Gesetzbücher: Die DIN-Sicherheitsnormen für Schnullerketten umfassen 50 Seiten. (Bild: dpa / pa / Fishman)
Sonnencreme-Richtlinie für Bauarbeiter, Reisepässe für Babys oder DIN-Normen für Schnuller: Die Einfälle der Beamten in Brüssel und anderswo sind kreativ und manchmal schlichtweg irre. Stefan Horn hat mit den schrägsten Ideen das "Lexikon des bürokratischen Wahnsinns" gefüllt.
Nana Brink: Wer von uns ist nicht schon mal entnervt gewesen von den täglichen Begegnungen mit den bürokratischen Fallstricken dieser, unserer Republik? Der Unternehmensberater und Journalist Stefan Horn hat jetzt ein "Lexikon des bürokratischen Wahnsinns" herausgegeben. Einen schönen guten Morgen, Herr Horn!
Stefan Horn: Guten Morgen!
Brink: Der Wahnsinn treibt ja bekanntermaßen vielfältige Blüten.
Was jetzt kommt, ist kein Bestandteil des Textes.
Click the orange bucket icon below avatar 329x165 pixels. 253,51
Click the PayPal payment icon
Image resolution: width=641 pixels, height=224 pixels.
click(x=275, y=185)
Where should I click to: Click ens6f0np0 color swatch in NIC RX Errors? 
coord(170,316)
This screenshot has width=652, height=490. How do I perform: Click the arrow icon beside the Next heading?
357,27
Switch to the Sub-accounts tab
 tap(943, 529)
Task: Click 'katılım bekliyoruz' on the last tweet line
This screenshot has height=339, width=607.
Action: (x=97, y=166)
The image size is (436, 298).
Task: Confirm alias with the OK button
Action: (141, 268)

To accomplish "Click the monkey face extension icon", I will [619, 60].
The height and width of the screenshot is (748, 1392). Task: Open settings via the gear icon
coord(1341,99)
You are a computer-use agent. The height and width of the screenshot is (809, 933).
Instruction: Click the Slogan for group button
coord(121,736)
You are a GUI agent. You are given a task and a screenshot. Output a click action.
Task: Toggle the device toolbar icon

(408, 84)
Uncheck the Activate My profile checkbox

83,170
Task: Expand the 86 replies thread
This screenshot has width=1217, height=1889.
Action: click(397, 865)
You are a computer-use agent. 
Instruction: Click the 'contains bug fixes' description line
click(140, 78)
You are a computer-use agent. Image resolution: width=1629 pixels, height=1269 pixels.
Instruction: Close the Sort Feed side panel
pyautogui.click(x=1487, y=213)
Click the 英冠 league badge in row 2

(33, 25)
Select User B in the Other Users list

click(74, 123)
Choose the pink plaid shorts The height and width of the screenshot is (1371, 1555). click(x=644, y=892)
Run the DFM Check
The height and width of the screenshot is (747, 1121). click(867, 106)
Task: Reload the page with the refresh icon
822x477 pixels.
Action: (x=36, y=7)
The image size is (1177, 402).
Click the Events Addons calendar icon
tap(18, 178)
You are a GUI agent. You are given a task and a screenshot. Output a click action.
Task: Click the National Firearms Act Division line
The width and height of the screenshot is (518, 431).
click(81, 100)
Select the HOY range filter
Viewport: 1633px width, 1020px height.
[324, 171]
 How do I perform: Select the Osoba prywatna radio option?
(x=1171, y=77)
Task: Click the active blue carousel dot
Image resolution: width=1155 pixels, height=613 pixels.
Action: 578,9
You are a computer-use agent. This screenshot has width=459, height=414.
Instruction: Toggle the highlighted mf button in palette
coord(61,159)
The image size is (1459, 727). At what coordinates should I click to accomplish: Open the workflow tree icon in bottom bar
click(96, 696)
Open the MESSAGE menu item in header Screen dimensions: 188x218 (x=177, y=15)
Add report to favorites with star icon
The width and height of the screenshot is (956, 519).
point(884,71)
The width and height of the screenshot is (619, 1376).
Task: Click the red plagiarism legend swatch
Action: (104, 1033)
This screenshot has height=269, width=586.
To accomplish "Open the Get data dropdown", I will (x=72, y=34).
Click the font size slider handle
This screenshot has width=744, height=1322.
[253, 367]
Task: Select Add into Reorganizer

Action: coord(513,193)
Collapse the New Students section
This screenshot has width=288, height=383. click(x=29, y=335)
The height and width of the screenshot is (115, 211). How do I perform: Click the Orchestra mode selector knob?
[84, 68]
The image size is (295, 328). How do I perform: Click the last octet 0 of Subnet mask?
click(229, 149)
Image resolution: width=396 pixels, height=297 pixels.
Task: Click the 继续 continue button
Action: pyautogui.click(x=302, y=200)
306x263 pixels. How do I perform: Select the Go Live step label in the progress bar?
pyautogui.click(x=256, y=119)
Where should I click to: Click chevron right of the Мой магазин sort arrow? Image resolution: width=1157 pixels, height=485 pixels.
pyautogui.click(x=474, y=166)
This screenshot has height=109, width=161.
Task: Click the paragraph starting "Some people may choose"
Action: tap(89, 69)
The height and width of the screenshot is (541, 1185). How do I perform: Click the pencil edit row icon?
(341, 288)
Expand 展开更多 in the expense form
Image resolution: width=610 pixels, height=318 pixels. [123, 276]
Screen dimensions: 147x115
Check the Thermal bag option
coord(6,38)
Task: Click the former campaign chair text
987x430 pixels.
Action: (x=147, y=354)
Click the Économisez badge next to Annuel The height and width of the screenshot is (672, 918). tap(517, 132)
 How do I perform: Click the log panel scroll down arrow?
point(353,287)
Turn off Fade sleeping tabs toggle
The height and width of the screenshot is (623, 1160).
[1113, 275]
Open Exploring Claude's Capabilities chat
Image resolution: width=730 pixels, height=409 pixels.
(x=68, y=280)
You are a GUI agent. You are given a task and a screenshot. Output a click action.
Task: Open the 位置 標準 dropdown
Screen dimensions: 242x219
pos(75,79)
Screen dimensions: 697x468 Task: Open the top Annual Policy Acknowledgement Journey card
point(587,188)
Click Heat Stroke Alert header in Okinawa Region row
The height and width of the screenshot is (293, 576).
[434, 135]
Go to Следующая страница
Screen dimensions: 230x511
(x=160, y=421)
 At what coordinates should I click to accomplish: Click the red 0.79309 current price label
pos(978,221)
Fangen wir jetzt mal aus gegebenem Anlass mit dem Sommer an, auch wenn nicht gleichermaßen in jedem Bundesland, und kommen auf die Sonnencreme-Richtlinie. Wie geht die denn?
Horn: Das war ein Vorstoß in Brüssel vor einigen Jahren. Da ging es da drum, dass insbesondere Arbeitnehmer vor Sonnenstrahlen und deren schädlichen Auswirkungen wie Hautkrebs geschützt werden sollten. Und man hatte tatsächlich angedacht, den Arbeitgeber zu verpflichten, seine Mitarbeiter im Gebrauch von Sonnenschutzmitteln zu unterweisen und sie täglich darauf hinzuweisen: Achtung, heute könnte die Sonne scheinen, bitte cremt euch auch tatsächlich ein!
Das wurde damals in der Presse sehr schön zerrissen. Das war sozusagen die T-Shirt-Verordnung für Bauarbeiter: Meine Damen, nichts mehr zu schauen an der Baustelle, alle Bauarbeiter arbeiten mittlerweile mit T-Shirt und langen Armen. Nein, Gott sei Dank kam es nicht dazu. Man hat dann endlich erkannt: Die Leute sind alt genug, das selbst zu entscheiden.
Brink: Das ist nicht der einzige Wahnsinn. Ich erinnere mich noch gut an den Kinderpass. Das ist ja auch eine Verordnung gewesen: man muss einen Pass für ein Kind haben, das ihn immer erneuern. Und ich habe mich immer gefragt, wie kriege ich eigentlich meine Tochter dazu, damals anderthalb Jahre, mal ruhig zu sitzen um die biometrischen Anforderungen zu gewährleisten.
Horn: Meine Frau hat von dieser Übung auch noch Rückenschmerzen. Es ist wirklich ein Eiertanz. Aber es ist so: Sie müssen für jedes Kind heute einen Lichtbildausweis haben mit einem zwar nicht ganz so strengen biometrischen Passfoto, aber dieses Passfoto muss sein, wenn Sie mit dem Kind eine Grenze überschreiten wollen, und zwar jede deutsche Außengrenze. Da nützt uns auch Schengen und die Reisefreiheit innerhalb der EU gar nichts.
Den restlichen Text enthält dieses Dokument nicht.